Por isso, o fortalecimento de mecanismos de apoio financeiro a projetos socioculturais, como a Lei Rouanet, é de suma importância para a promoção da justiça social e para o desenvolvimento do país.”
Após o surgimento da Lei Rouanet, muitas outras surgiram utilizando a mesma lógica, mas alterando o tipo de imposto que a empresa pode destinar.
Por exemplo, no Rio de Janeiro empresas que recolhem ISS estão aptas a enviarem até 20% dos valores para apoiar projetos socioculturais.

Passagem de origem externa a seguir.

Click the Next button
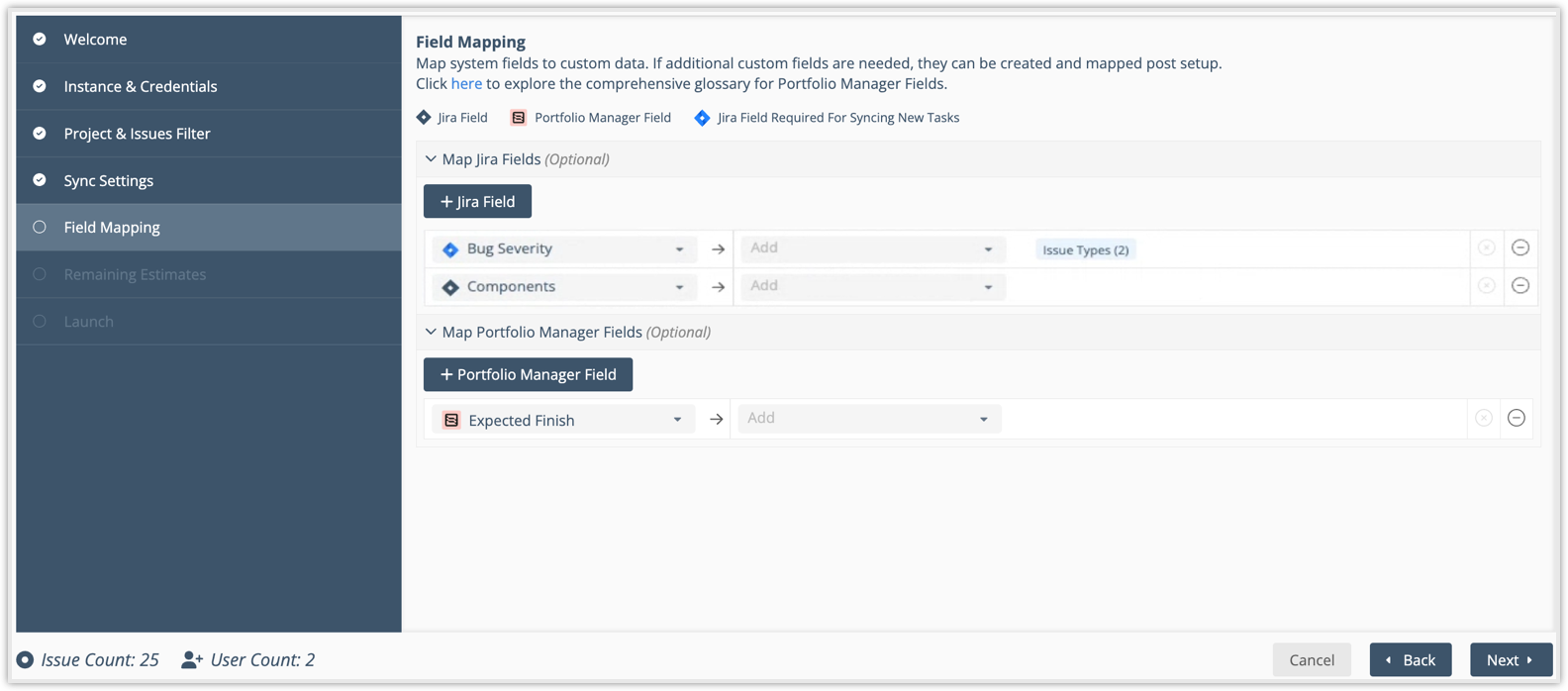 pos(1510,660)
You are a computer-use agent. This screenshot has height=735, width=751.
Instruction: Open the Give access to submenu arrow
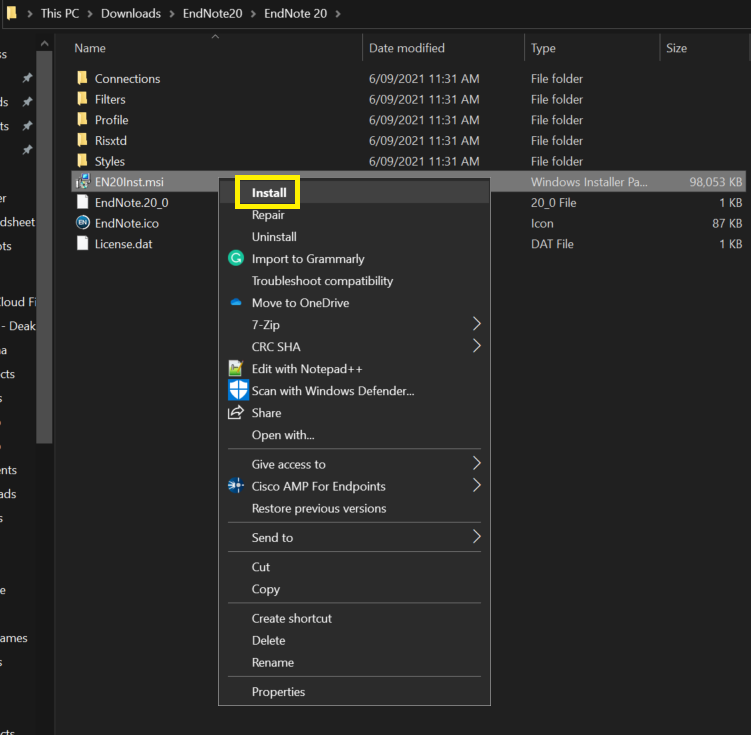pos(476,463)
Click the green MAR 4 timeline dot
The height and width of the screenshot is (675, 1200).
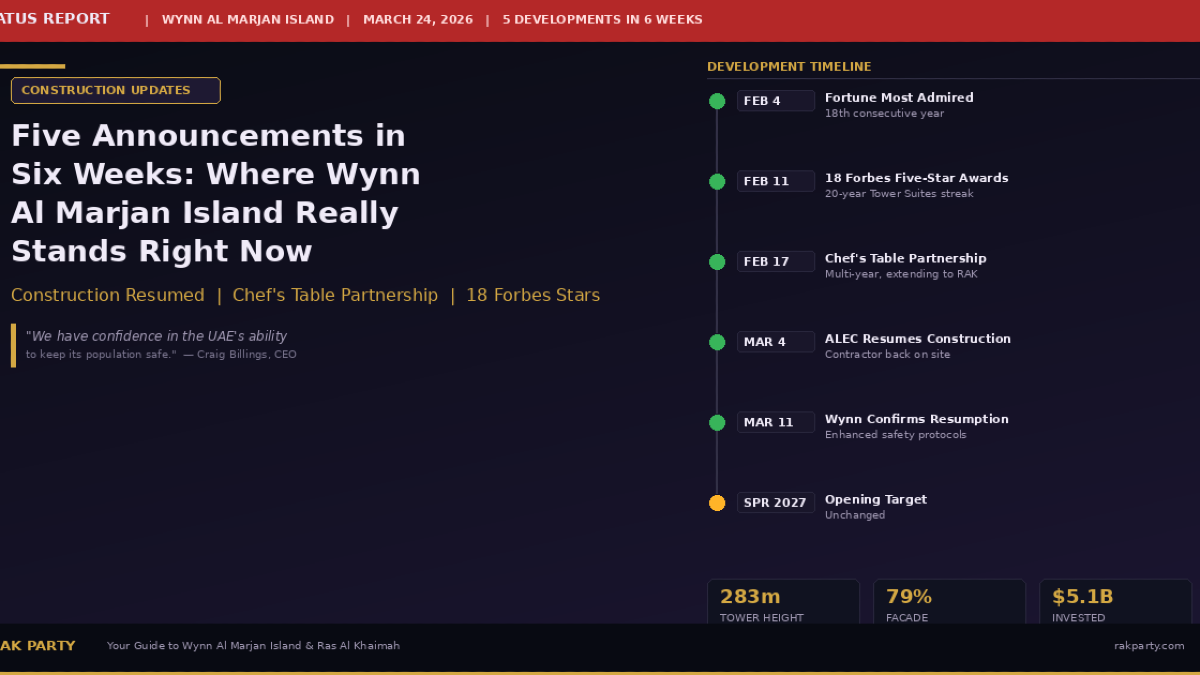point(717,342)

O Imposto Sobre Serviço é um tributo municipal recolhido por empresas que trabalham na área de serviços.
Outro imposto que pode ser destinado para projetos sociais é o ICMS, que é um imposto estadual e é recolhido por empresas na circulação de mercadorias e serviços vendidos.
Portanto, a consolidação da Lei Rouanet e de outros mecanismos de financiamento à cultura foram fundamentais para terceiro setor no Brasil, permitindo que organizações sociais possam viabilizar seus projetos e impactar positivamente milhões de vidas em todo o Brasil.
Dificuldades das ONGs no Brasil
Embora tenha havido um importante avanço dos mecanismos de financiamento das ONGs no Brasil, as formas de acessar esses recursos ainda é cercado de muita burocracia.
Portanto, ONGs menores e menos estruturadas tem muita dificuldade de, por exemplo, cadastrar seu projeto social no SALIC – plataforma onde acontece a aprovação de projetos para captação pela Lei Rouanet – e dar seguimento a todo o rito burocrático e legal envolvidos no processo.
Essa dificuldade acaba sendo um ponto limitador para que muitas organizações possam se estruturar financeiramente e tecnicamente para “dar o próximo passo” e continuar impactando vidas.
Portanto, a dificuldade de acesso a recursos financeiros é o principal desafios das organizações do terceiro setor no Brasil.
Outro entraves para o desenvolvimento das ONGs no Brasil são:
- Falta de estrutura organizacional;
- Falta de profissionalização de corpos técnicos da organização;
- Desafios burocráticos.
Crescimento no número de ONGs
De acordo com dados do Ministério da Cidadania, o número de organizações não governamentais no Brasil aumentou cerca de 100 mil em 2002 para mais de 500 mil em 2018.
Isso mostra o papel cada vez mais importante dessas organizações na sociedade brasileira, seja na promoção de direitos, no combate a problemas sociais ou na defesa do meio ambiente.
Uma sociedade com mais organizações da sociedade civil é mais forte, justa, igualitária e promotora da democracia.
O terceiro setor no Brasil tem muitos desafios e oportunidades pela frente. Cabe a nós, profissionais da área, atuar para aprimorar o desenvolvimento das ONGs no pais.